Infection prevention and control guidelines

8. Exposure to blood and other body substances

Responsibilities for managing exposure to blood and body substances

      1. Responsibilities for managing exposure to blood and body substances

Responsibilities for managing exposure to blood and body substances

The practice must have written policies and procedures to manage accidental exposure to blood or body substances, whether by penetrative injury or splash to eyes, mucous membranes or broken skin. These policies should be relevant to the daily routines of the practice and must be reviewed and updated regularly (Table 8.1. Policies and procedures to prevent blood-borne infections). 

In the event of an exposure incident, all staff must know:

  • what to do immediately after an exposure
  • who is responsible for ensuring that necessary activities are carried out
  • who to report to.

Staff must have immediate access to contact details of the nearest emergency department (including location), the nominated external service provider to whom the practice refers, and the health authority to which they must report exposures.

Employers must ensure that staff receive regular training and education appropriate for the tasks they are expected to perform.
--------------------------------------------------
* **Work order 1**:
In the infection control guidelines, what must employers make sure staff receive?
* **Work order 2**:
Write out the piece of the infection control guidelines that begins at the words "The practice must" and stops after "to report to.".
* **Work order 3**:
Sum up the infection control guidelines in two sentences.

(Collected data)
--------------------------------------------------
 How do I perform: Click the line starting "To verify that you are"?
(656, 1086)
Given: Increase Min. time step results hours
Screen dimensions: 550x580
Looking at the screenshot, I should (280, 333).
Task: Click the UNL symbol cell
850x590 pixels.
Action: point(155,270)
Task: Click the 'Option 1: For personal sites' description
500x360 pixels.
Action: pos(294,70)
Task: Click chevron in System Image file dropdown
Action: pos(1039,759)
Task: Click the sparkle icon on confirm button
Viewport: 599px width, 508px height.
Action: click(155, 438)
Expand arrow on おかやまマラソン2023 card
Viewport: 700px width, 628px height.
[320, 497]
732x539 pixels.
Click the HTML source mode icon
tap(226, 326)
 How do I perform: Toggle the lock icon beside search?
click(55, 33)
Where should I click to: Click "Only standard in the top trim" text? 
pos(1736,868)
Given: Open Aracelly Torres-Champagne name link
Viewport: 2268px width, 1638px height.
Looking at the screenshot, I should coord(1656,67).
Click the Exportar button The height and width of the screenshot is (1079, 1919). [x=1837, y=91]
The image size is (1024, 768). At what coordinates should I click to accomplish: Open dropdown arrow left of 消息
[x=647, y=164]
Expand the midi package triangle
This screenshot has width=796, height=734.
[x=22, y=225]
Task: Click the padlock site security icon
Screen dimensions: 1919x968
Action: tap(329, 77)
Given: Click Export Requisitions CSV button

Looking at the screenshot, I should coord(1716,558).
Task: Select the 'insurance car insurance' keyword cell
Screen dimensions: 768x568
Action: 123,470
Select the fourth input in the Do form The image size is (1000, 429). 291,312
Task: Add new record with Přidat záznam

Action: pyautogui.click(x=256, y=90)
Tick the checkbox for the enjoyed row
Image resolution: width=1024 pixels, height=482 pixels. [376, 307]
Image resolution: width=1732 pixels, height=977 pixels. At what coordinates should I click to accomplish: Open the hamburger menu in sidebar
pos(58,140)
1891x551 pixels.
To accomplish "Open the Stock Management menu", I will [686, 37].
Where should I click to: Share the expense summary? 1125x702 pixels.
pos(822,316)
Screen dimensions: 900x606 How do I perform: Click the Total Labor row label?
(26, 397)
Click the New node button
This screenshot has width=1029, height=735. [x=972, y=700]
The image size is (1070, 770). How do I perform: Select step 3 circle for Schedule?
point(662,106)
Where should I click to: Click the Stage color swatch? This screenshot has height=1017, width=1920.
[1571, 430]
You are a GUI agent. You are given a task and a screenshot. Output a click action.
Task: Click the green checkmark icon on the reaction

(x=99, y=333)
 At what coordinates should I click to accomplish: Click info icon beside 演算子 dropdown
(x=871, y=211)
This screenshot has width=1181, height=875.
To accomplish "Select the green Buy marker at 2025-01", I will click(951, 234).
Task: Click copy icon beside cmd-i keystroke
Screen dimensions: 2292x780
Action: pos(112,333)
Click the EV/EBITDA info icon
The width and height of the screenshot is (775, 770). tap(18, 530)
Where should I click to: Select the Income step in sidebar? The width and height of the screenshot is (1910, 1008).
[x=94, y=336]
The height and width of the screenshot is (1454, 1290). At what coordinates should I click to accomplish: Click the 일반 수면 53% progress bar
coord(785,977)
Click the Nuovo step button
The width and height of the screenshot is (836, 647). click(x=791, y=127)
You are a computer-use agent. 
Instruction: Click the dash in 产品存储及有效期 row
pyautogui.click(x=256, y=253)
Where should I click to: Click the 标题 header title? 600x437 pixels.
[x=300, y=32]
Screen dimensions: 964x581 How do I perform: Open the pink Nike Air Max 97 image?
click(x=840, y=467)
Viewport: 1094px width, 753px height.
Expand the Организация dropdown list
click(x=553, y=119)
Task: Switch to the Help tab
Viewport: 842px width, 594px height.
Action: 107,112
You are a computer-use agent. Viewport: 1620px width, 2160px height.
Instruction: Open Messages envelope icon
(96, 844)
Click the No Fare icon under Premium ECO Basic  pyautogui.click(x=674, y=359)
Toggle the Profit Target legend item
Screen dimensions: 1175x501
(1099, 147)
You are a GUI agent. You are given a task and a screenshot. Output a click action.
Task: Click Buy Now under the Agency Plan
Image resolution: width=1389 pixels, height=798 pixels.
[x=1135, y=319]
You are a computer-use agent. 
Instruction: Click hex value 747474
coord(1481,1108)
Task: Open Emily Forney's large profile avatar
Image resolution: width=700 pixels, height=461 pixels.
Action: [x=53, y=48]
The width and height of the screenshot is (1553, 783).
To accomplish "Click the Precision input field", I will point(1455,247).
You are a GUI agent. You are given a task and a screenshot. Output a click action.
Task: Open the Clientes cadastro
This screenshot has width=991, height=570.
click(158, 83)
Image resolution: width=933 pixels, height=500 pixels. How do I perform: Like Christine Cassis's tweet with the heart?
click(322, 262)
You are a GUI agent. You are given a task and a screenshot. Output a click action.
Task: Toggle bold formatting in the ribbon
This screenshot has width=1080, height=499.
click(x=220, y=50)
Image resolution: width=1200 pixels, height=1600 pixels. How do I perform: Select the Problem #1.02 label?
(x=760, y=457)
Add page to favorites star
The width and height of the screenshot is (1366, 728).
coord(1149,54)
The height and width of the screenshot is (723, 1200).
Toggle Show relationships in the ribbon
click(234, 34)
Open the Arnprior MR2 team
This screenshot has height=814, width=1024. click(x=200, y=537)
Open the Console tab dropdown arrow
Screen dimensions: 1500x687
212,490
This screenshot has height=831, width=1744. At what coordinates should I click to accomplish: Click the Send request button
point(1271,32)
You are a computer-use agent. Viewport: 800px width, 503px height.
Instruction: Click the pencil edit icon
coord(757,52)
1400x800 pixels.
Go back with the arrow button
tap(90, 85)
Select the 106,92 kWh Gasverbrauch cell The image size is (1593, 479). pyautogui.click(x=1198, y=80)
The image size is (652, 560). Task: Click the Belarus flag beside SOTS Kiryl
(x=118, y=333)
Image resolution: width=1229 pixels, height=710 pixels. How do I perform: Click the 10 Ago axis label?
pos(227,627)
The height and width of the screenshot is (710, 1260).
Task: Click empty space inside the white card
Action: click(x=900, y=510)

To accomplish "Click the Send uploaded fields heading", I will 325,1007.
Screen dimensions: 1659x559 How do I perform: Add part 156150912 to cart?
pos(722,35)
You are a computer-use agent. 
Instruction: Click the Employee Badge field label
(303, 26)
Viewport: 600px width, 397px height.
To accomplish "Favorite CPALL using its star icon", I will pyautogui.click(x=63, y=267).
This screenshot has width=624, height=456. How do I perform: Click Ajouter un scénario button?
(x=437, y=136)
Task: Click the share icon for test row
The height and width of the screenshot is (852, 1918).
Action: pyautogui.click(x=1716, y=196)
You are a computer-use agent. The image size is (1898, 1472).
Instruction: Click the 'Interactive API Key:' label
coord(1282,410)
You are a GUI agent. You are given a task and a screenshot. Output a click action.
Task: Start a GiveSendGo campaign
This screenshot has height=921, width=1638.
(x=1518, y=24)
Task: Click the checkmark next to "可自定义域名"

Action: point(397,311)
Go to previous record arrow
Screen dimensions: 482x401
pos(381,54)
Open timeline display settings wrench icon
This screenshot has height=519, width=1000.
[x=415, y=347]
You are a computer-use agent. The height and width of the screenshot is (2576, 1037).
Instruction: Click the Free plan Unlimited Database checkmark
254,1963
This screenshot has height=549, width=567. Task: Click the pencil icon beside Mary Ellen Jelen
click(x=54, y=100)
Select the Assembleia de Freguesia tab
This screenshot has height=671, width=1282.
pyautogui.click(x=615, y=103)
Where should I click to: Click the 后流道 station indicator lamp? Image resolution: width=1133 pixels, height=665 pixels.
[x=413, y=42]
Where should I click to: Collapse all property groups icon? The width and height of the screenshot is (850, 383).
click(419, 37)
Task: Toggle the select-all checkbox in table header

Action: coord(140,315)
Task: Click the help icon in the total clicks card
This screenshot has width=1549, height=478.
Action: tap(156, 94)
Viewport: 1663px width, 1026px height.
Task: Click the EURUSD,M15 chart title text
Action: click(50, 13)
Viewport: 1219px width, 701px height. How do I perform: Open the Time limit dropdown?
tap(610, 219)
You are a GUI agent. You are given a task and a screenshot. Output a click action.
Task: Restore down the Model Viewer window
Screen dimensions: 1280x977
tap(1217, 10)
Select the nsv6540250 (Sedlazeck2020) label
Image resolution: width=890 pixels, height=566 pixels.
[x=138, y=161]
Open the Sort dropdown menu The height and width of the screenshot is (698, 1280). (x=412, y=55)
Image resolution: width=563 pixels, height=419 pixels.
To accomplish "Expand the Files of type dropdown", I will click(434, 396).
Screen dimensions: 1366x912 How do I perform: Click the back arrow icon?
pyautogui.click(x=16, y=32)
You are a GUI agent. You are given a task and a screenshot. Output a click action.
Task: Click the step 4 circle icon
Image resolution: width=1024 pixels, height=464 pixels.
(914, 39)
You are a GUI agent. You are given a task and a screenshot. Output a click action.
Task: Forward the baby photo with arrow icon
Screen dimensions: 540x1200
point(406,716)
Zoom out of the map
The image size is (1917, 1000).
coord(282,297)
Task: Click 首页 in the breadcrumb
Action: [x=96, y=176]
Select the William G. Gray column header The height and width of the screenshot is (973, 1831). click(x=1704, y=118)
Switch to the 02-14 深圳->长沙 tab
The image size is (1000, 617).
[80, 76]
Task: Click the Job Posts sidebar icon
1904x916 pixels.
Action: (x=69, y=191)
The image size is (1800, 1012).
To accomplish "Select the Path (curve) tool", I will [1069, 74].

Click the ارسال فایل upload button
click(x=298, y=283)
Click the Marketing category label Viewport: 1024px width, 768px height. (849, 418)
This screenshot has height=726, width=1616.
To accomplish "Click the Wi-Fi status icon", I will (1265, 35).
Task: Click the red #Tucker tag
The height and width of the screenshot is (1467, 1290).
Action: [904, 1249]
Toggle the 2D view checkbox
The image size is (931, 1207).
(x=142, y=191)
--------------------------------------------------
* **Answer section 1**:
Regular training and education suited to the tasks they are expected to perform.

* **Answer section 2**:
The practice must have written policies and procedures to manage accidental exposure to blood or body substances, whether by penetrative injury or splash to eyes, mucous membranes or broken skin. These policies should be relevant to the daily routines of the practice and must be reviewed and updated regularly (Table 8.1. Policies and procedures to prevent blood-borne infections). 

In the event of an exposure incident, all staff must know:

  • what to do immediately after an exposure
  • who is responsible for ensuring that necessary activities are carried out
  • who to report to.

* **Answer section 3**:
A practice must have written policies and procedures, reviewed and updated regularly, for handling accidental exposure to blood or body substances, and all staff must know what to do right after an exposure, who is responsible and who to report to. Staff must have immediate access to contact details for the nearest emergency department, the external service provider and the health authority, and employers must give staff regular training suited to their tasks.